What is the best possible procedure to remove corrosion spots and then make sure that they don't come back in six months?
I'm not sure the best possible way. But I'm assuming you are talking about
rust on the body, and not like corrosion on the battery terminals?
I'm not sure the best way, b/c if you sand it down you will have to repaint that spot and idk wut that will do to the paint around it, or the way it looks.
I'm not a body/paint guy, so I'm sure someone on here is.
Thanks for answering, yep, the corrosion is on the body near the windshield.
Too small to go to the dealer because they will charge an arm and a leg and serious enough to get it done soon, otherwise, the corrosion will become unmanageable
Yeah, around a window would be a good place to stop the rust. I'm not too sure, but my brother is good with this kind of stuff. He worked part time for a custom paint shop (mainly choppers) for a while. I'll ask him what he would do in the next few days and let you know.
How do the people in the restoration business refurbish and remove corrosion?

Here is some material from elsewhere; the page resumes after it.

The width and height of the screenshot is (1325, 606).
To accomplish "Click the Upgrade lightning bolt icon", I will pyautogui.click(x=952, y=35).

There must be industrial chemicals available for corrosion removal and inhibition? Is it better to sand or use chemicals to remove corrosion?
So many questions
If you're in the business of restoring cars, you probably would want to do
it the right way, which would be to replace the whole panel. I've seen
people just cut out the piece of metal that was rusted and weld in a new
piece. Thats a lot of work though, to make everything look smooth with a
new piece of metal on there.
I've never heard of using chemicals to remove rust, so maybe you're talking about some other kind of corrosion. The cheap way is to take a grinder and grind off the rust, and then just repaint that spot. That will look better than it did before, but still not very good overall.
I'm certainly no body expert, but I don't see anyone else who's very knowledgable chiming in. My advice: if you want a real good job done, bring it to the body shop. People can do a nice job themselves if they are experienced, but you don't seem to know much more than me about the subject.
If you sanded it down, primed it, and used some touch up paint to cover it, it will probably look different than your original color still. It could mess up your paint around it too. It would be best to take it to a body shop, especially since it is right around your window. You don't want to have a leak.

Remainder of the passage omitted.